Currently, an operator manually performs the category assignment and routing.
After the operator classifies and routes the claim, the company stores the claim's record in a central database. The claim's record includes the claim's category.
The company has no data science team or experience in the field of machine learning (ML).
The company's small development team needs a solution that requires no ML expertise.
Which solution meets these requirements?
  • A. Export the database to a .csv file with two columns: claim_label and claim_text. Use the Amazon SageMaker Object2Vec algorithm and the .csv file to train a model. Use SageMaker to deploy the model to an inference endpoint. Develop a service in the application to use the inference endpoint to process incoming claims, predict the labels, and route the claims to the appropriate queue.

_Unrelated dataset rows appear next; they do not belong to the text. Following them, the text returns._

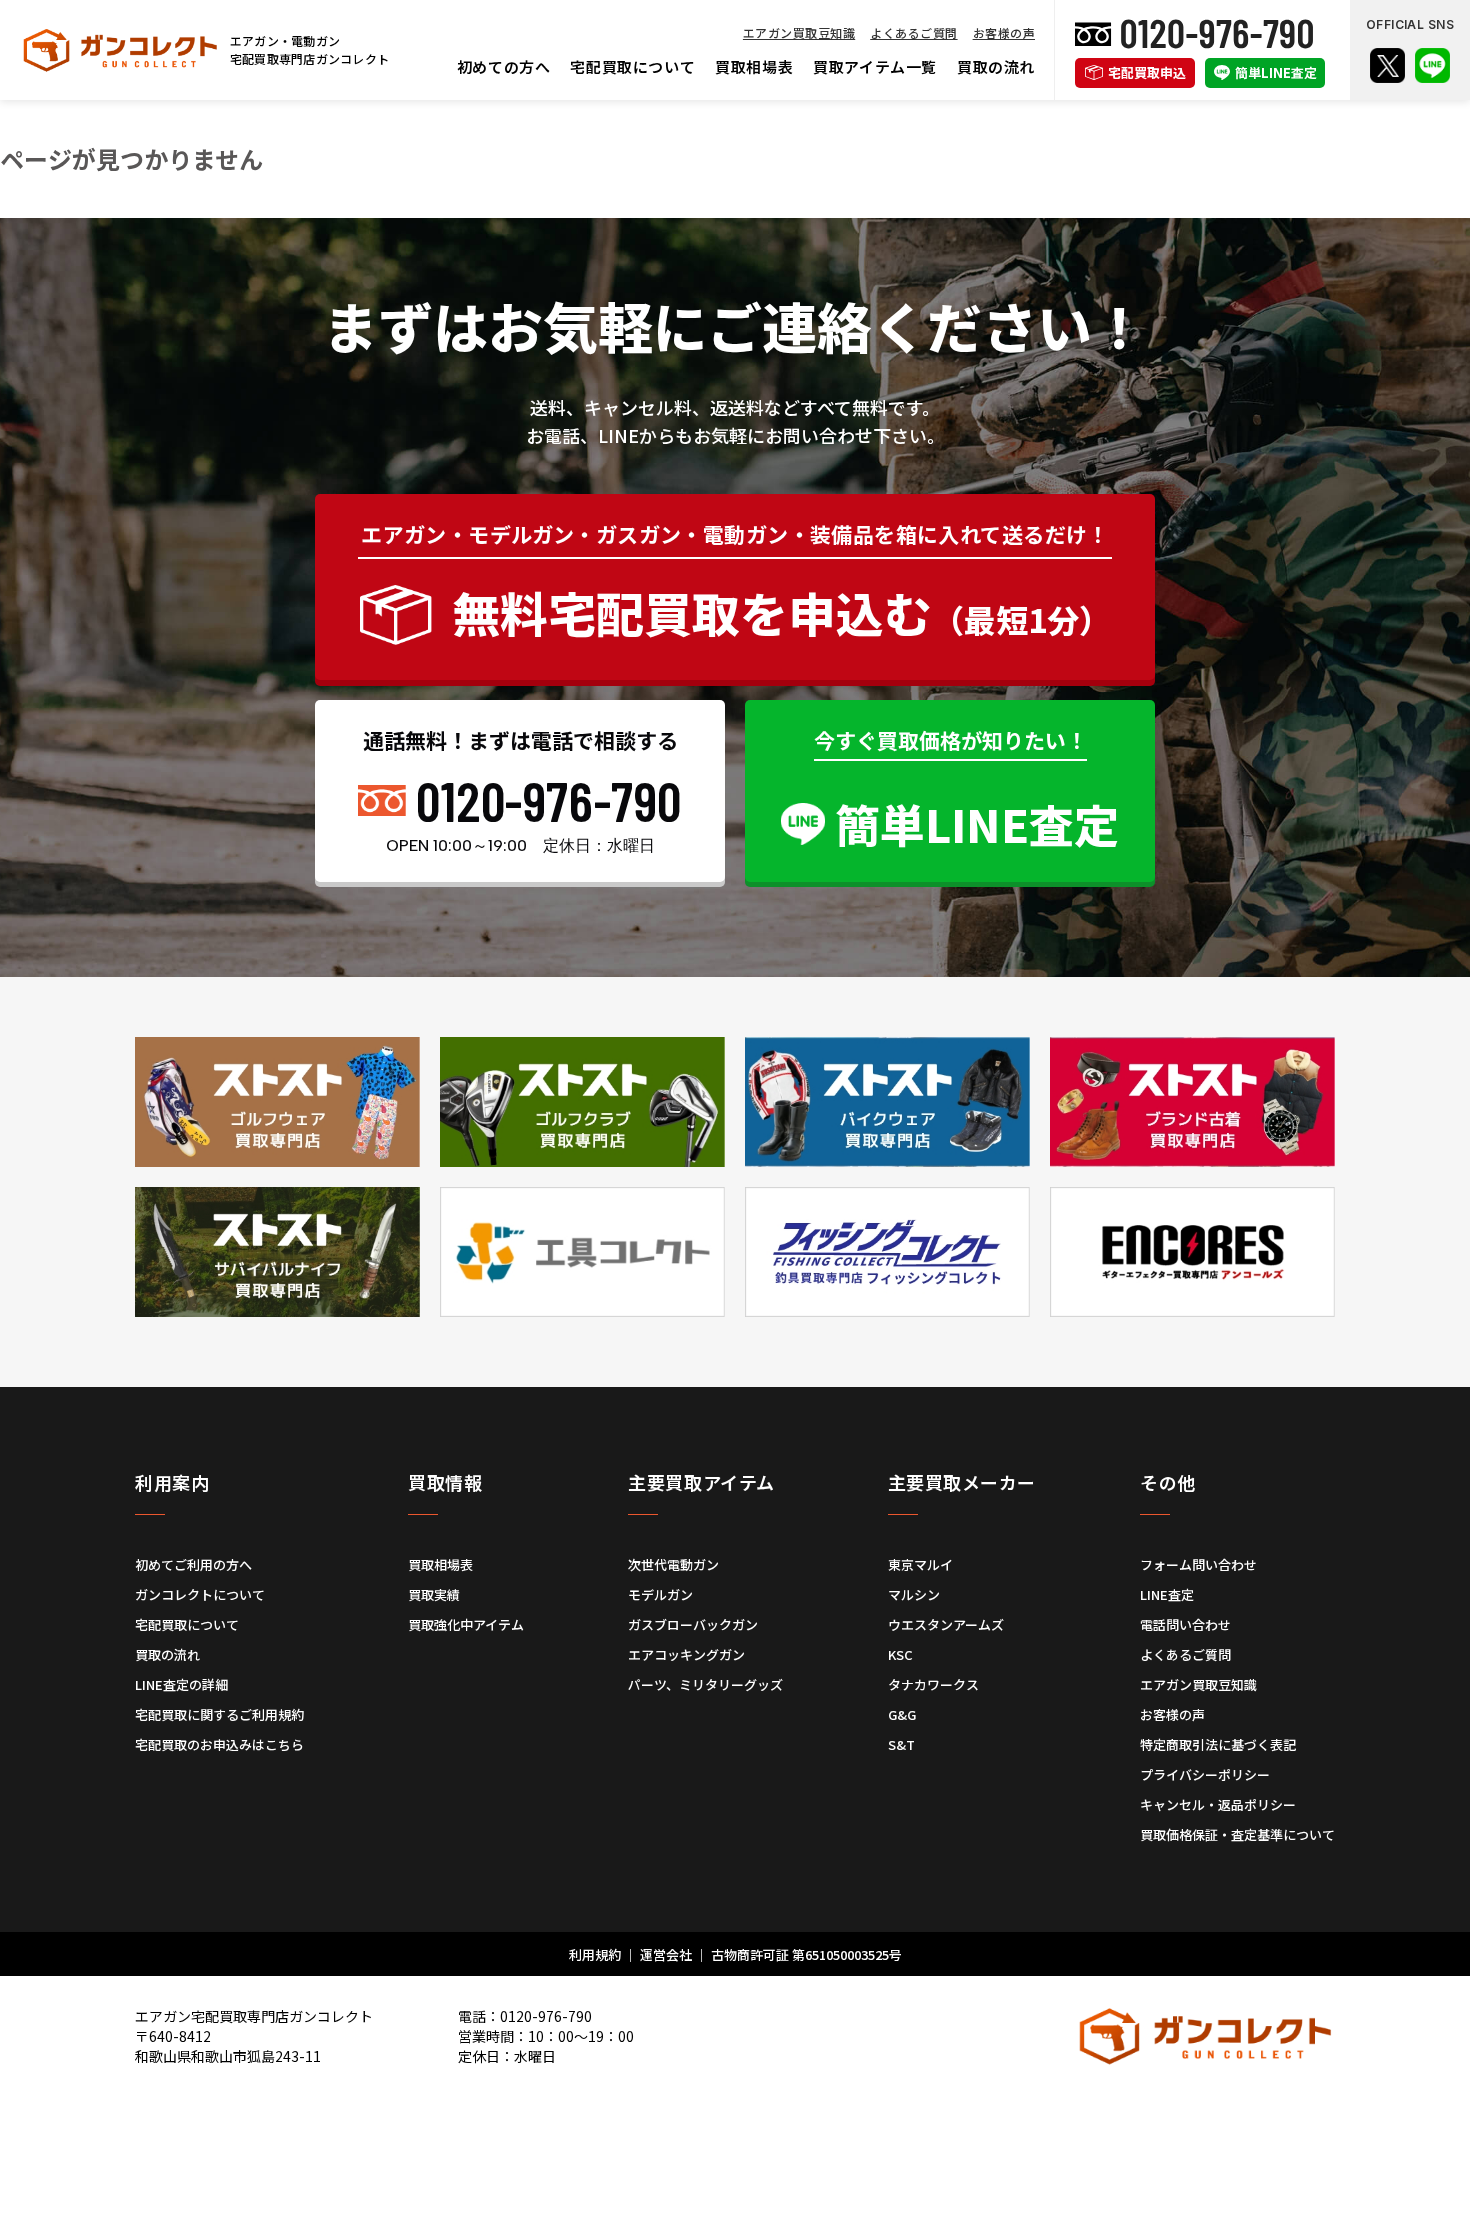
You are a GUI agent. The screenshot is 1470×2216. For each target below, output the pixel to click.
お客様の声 (1004, 32)
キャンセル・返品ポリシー (1218, 1804)
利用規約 (595, 1954)
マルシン (914, 1594)
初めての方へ (504, 66)
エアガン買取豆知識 (799, 32)
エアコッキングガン (686, 1654)
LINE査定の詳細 (181, 1684)
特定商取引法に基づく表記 (1218, 1744)
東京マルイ (920, 1564)
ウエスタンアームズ (946, 1624)
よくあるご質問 (913, 32)
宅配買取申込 (1147, 72)
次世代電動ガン (673, 1564)
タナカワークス (933, 1684)
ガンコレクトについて (200, 1594)
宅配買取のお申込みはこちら (219, 1744)
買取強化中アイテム (466, 1624)
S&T (901, 1744)
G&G (902, 1714)
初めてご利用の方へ (193, 1564)
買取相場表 (754, 66)
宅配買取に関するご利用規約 (219, 1714)
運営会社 (666, 1954)
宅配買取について (632, 66)
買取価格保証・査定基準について (1237, 1834)
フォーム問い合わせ (1198, 1564)
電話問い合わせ (1185, 1624)
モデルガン (660, 1594)
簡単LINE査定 (1276, 72)
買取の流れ (996, 66)
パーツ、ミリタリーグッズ (705, 1684)
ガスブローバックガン (693, 1624)
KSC (900, 1654)
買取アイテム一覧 (875, 66)
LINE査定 (1167, 1594)
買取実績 (434, 1594)
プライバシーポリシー (1205, 1774)
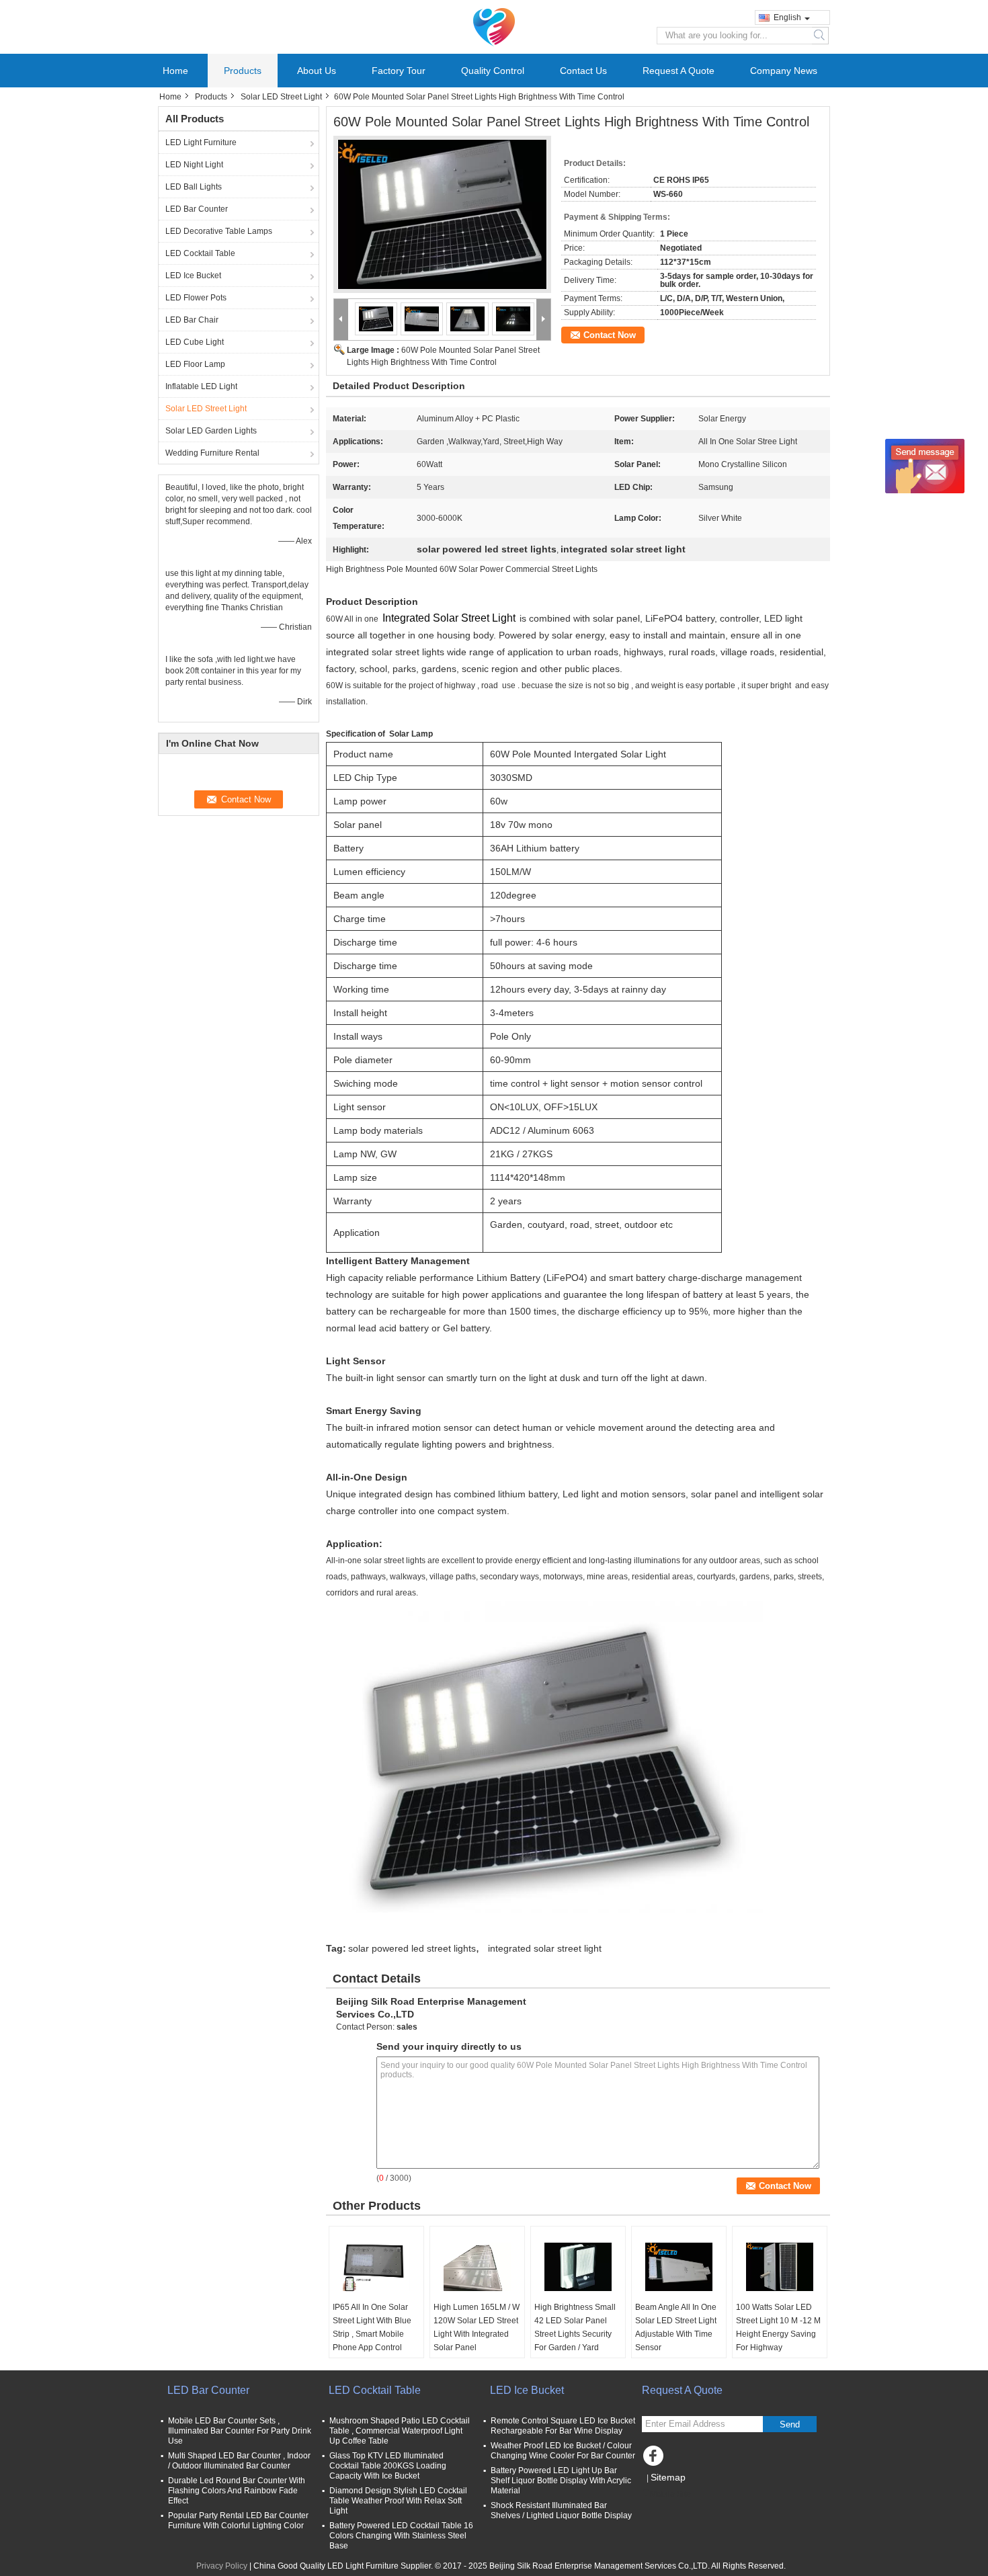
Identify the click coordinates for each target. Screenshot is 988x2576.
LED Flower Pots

  • B. Export the database to a .csv file with one column: claim_text. Use the Amazon SageMaker Latent Dirichlet Allocation (LDA) algorithm and the .csv file to train a model. Use the LDA algorithm to detect labels automatically. Use SageMaker to deploy the model to an inference endpoint. Develop a service in the application to use the inference endpoint to process incoming claims, predict the labels, and route the claims to the appropriate queue.
  • C. Use Amazon Textract to process the database and automatically detect two columns: claim_label and claim_text. Use Amazon Comprehend custom classification and the extracted information to train the custom classifier. Develop a service in the application to use the Amazon Comprehend API to process incoming claims, predict the labels, and route the claims to the appropriate queue.
  • D. Export the database to a .csv file with two columns: claim_label and claim_text. Use Amazon Comprehend custom classification and the .csv file to train the custom classifier. Develop a service in the application to use the Amazon Comprehend API to process incoming claims, predict the labels, and route the claims to the appropriate queue.